Bahçeli'den irtica belgesi yorumu

MHP Genel Başkanı Devlet Bahçeli haftalık grup toplantısında gündeme ilişkin değerlendirmelerde bulunuyor.


Bahçeli konuşmasında şunları söyledi. Başbakan Erdoğan'ın siyasi gerilimi sürekli tırmandırması dertli olmasından değil kavgayı siyasi varoluş olarak görmesinden kaynaklanıyor. Bu durumu ancak gündem saptırma alışkanlığıyla izah edilebilir.

AK da desek yüzünüz hep kara
"RTÜK Başkanı'nın görevinden ayrılmasını sağlamalıdır. RTÜK Başkanı'nın istifa etmemekteki cesaretini Başbakan'dan aldığı anlaşılmaktadır." diyen Bahçeli Erdoğan'a ve AK Partiye yüklenmeye devam etti. AKP mi AK Parti mi tartışmasına atıfta bulunan Bahçeli, "AK da desek AK Parti de desek, AKP de desek sizin yüzünüz hep kara kalacaktır" dedi.

Onur ve haysiyetten nasibini aldıysan ispatla
Başbakan Erdoğan, 57. Hükümet döneminde İsrail'le gizli anlaşmalar yapıldığını yalanınan sığındığını söyleyen Bahçeli, "Buradan bizimde ortağı olduğumuz 57. Hükümeti'nin İsrail'le gizli anlaşma yapmadığını buradan belirtiyor ve kendisini namus ve ahlaka davet ediyorum. Başbakan Erdoğan, siyasi ahlak, onur ve haysiyetten nasibini aldıysa bu iddiasını ispatlamak zorundadır." dedi.

Dolmabahçe görüşmesi
Başbakan ve Org. Yaşarbüyükanıt arasındaki Dolmabahçe görüşmesini gündeme getiren Bahçeli, "Görüşme esrarlı bir alana çekildi. Dolmabahçe'de iki yetkili arasında devlet işleriyle ilgili mahrem bir konuşma yapmışsa bunun devlet sırrı olarak açıklanmaması doğaldır. Ancak başbakanın genelkurmay başkanı isterse açıklayabileceğini söylemesi konunun devlet sırrı olmadığını gösteriyor.

Görüşmenin içeriğinin açıklanmaması spekülasyonları daha da artıracaktır. Bu bakımdan konunun çok ciddi bir demokrasi sorununa dönüşmesini önlemek ve iki tarafı şaibe altında kalmaktan kurtarmak için bu görüşme üzerindeki sır perdesi kaldırılmalıdır.

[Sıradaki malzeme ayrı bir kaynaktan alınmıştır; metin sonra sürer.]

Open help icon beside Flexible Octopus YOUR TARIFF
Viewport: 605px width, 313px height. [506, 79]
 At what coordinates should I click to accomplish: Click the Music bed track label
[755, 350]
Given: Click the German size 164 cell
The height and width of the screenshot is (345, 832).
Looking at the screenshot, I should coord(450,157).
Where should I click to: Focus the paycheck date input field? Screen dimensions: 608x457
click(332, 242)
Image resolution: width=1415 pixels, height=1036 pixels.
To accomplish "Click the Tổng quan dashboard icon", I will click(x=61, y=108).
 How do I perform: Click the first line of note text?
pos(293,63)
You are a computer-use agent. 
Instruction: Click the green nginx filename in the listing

Belge varsa da vahim yoksa da vahim
Taraf Gazetesi tarafından ortaya atılan AKP ve Gülen'i bitirme planı hakkında konuşan Bahçeli, Demokrasi dışı müdahale heveslerinin bitmediğini görüyoruz. Siyasete, emniyete, adalete olan güvenini azaltılmak istendiğini görüyoruz. Her söylentiye, hatta belge adındaki kağıtlara ihtiyatla bakmak en makuludur. Genelkurmay başkanı tarafından irtica ile mücadele başlığındaki bu belge doğru çıkarsa hukuk dışı çalışmalar var demektir. Bu iddialar TSK'yı zan ve töhmet altında bırakacak kadar ağırdır. Bu yüzden TSK'nın soruşturmayı bir an önce tamamlaması ve kamuoyuyla paylaşması gerekir.

Askeri yargı olmazsa sivil yargı el atsın
Konu askeri yargının çözemeyeceği boyutlara ulaşmışsa sivil yargının el atması lazımdır. Ancak haberin yanlış çıkması da vahim sonuçlar doğurur. Bu durumda TSK'yı hedef alan bu mihrakların kim olduğu, neyi amaçladığı, nasıl sızdığı gibi konuların ayrıntılarıyla bulunması lazımdır.